Case Study

Kyle Coen, 14, killed cycling on the A2 in Sittingbourne

Incident date: 
Mon, 30 Jul 2012

A 14-year-old boy, Kyle Coen, was been killed in a hit and run collision on the A2 in Kent at around 2100.

Police discovered a grey Fiat Bravo later which they believe was involved in the crash.

Kyle had been on the way to visit his girldfriend and was cycling east on the A2 near Bapchild when he was hit.

  • UPDATE (28/02/13)

The driver that killed Kyle has pleaded guilty to failing to stop after the incident and perverting the course of justice by lying to the police. He claimed his car had been stolen on the A2, he said he followed the car and noticed it was damaged.

Robert Lawrence has been given a 6 month prison sentence and a 12 month driving ban.

Lawrence, who has a 19-month-old son, had a conviction in 2008 for drink-driving. He also had a conviction for criminal damage in 2009.

Maidstone Crown Court heard popular Sittingbourne Community College pupil Kyle (pictured right) was cycling on the A2 in London Road towards Teynham with a friend just after 9pm on July 30 last year.

John Keal, prosecuting, said Kyle went to the centre of the road to turn right and was struck by Lawrence’s Fiat Bravo travelling in the same direction by Bapchild cricket ground.
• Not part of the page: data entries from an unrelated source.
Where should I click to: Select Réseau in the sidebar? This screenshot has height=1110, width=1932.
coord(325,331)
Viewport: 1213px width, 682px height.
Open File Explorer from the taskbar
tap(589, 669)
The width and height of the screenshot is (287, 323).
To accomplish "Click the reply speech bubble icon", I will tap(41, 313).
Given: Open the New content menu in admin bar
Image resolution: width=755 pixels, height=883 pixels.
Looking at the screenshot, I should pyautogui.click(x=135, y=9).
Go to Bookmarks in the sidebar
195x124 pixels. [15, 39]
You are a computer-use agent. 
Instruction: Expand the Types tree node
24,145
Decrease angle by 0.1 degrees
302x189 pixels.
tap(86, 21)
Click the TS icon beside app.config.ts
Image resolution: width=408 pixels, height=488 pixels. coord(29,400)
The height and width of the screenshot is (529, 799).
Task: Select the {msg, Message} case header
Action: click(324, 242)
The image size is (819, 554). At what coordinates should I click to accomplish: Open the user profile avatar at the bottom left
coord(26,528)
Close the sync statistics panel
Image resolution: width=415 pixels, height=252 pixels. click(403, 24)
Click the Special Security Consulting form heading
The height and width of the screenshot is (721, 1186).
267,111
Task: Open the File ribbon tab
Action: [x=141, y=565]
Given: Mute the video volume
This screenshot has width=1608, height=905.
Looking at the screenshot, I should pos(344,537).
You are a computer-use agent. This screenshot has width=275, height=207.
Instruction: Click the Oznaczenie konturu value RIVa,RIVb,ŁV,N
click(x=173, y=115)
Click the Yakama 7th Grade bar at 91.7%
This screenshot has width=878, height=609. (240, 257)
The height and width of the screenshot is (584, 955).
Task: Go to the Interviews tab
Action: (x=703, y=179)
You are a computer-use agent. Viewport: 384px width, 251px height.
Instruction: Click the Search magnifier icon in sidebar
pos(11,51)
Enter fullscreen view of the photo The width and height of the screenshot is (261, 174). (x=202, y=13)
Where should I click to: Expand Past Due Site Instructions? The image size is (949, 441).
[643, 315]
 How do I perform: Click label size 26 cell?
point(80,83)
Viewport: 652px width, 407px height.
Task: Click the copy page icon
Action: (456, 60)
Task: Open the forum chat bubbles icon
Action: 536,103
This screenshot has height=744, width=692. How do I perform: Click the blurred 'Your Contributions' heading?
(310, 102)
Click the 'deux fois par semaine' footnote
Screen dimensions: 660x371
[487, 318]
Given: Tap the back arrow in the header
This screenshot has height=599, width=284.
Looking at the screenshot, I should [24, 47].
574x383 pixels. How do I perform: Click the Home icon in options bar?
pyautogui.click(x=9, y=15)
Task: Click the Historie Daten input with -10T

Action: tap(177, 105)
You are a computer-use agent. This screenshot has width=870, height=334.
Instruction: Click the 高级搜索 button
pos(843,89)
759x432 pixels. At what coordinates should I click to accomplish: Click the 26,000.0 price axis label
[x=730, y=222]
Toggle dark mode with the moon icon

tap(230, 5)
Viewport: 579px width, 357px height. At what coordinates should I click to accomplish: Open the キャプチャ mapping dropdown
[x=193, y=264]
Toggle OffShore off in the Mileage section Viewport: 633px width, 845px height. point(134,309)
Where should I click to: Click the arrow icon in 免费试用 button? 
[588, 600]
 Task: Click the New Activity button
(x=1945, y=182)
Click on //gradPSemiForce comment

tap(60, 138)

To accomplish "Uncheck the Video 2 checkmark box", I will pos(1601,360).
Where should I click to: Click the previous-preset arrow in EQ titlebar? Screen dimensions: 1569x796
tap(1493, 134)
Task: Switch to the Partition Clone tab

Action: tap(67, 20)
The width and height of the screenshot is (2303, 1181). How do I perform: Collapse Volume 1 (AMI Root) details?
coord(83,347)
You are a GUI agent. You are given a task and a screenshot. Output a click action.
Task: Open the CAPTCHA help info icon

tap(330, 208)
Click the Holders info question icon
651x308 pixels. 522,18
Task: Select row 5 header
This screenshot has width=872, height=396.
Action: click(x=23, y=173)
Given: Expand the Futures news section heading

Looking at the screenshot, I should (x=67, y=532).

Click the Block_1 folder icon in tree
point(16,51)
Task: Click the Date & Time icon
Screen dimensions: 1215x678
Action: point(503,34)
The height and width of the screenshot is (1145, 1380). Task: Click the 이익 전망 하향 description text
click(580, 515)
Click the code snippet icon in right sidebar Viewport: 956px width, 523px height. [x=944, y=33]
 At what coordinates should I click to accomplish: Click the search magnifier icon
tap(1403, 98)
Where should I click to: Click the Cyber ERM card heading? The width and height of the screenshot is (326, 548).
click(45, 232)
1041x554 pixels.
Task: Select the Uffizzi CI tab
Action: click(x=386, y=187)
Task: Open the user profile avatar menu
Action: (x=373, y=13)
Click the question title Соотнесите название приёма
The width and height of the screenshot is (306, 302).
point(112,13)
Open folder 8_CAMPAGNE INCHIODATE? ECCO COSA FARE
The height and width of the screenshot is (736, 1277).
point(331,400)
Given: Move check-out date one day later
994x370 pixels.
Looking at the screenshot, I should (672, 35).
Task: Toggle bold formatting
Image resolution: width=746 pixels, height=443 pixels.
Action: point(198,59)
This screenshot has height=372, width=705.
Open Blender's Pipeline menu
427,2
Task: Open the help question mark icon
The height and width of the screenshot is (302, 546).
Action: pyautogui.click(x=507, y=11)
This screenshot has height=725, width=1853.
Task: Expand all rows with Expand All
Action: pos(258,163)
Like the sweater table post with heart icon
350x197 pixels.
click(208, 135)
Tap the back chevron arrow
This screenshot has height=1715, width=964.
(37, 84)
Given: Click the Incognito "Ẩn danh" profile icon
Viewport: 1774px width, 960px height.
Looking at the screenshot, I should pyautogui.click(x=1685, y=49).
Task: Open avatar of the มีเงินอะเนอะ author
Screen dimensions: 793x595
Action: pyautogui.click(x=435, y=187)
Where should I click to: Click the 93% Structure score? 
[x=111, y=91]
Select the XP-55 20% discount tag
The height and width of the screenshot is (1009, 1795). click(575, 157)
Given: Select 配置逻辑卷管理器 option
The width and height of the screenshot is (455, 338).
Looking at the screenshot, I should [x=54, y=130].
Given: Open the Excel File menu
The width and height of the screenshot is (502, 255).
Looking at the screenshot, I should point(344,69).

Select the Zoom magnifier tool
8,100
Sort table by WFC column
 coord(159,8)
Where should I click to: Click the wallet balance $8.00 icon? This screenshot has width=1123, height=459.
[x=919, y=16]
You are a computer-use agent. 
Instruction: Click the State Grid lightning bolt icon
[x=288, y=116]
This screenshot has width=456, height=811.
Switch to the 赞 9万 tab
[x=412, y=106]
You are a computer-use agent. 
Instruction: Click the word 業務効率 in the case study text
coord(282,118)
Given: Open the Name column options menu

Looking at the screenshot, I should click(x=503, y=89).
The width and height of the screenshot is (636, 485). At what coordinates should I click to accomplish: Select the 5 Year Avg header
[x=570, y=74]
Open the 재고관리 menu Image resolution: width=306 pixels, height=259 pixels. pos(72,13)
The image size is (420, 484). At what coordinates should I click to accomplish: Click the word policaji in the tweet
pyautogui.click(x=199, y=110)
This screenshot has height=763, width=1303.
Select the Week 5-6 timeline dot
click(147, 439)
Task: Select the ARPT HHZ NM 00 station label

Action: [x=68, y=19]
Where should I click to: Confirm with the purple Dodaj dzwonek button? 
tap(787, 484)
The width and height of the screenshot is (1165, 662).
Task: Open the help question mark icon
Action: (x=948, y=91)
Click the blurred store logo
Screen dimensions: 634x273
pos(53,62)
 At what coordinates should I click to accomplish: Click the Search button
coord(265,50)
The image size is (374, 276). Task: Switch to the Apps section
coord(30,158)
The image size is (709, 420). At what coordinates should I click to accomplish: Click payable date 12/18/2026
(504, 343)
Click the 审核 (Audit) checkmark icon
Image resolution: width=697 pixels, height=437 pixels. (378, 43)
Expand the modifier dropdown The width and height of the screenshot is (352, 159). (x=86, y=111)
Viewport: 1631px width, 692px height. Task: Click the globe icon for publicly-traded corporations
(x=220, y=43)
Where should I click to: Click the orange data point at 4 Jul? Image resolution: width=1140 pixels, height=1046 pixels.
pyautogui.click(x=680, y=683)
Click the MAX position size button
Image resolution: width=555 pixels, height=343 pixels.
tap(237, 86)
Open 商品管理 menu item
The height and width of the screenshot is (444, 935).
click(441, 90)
“Kyle died shortly afterwards as a result of the injuries he sustained,” he said. “There has never been any charge in relation to Mr Lawrence’s driving – simply that the collision occurred and death resulted.

“He then drove off without stopping. Fortunately, or more by luck than judgement, emergency services were contacted shortly afterwards, albeit not by Mr Lawrence himself.

“An ambulance crew attended and a member of the public performed CPR, in vain.”

Mr Keal said it was not until 9.40pm that Lawrence, 24, spoke to the police. He then made up an elaborate story about his car being stolen after he stopped to relieve himself in bushes.

He claimed he phoned his primary schoolteacher girlfriend and they found the car. He complained: “They smashed my car up and everything.” He continued the lie when officers arrived on the scene.

He was arrested just before 10.45pm on suspicion of causing death by dangerous driving and it was then he admitted he was driving at the time.

Judge St John-Stevens said “What must be understood by anybody listening to my remarks is that you are in no way to blame for the accident, which indeed was an accident in the true sense of the word,” he told Lawrence.

The judge added: “I repeat, you do not fall to be sentenced for any act that caused the tragic death of Kyle Coen, but your actions after”.

CTC's view: 

We obviously cannot pass judgment on Mr Lawrence’s driving up to the point of the collision, as no evidence on this was presented in court. We also cannot say whether the police adequately investigated the crash. Nor is it known whether the police decided that Lawrence had been driving correctly, or merely that there was no evidence of an offence, or insufficient evidence to secure a conviction.

Still, it seems deeply wrong that the judge stated so categorically that there was nothing wrong with Mr Lawrence’s driving up to the point of the collision, given that no evidence was presented to show this. The judge’s comments imply that the collision must have occurred either due to some ‘act of God’ or because Kyle Coen himself was in some way at fault. There was no need for him to make such conciliatory comments to a driver who had behaved so appallingly after the crash – particularly given how hurtful this will probably have been to Kyle’s family – and no evidential basis for him to do so either.

Moreover, given that Lawrence also had a previous drink-driving conviction, it seems quite extraordinary that he will be allowed to drive again within just a year.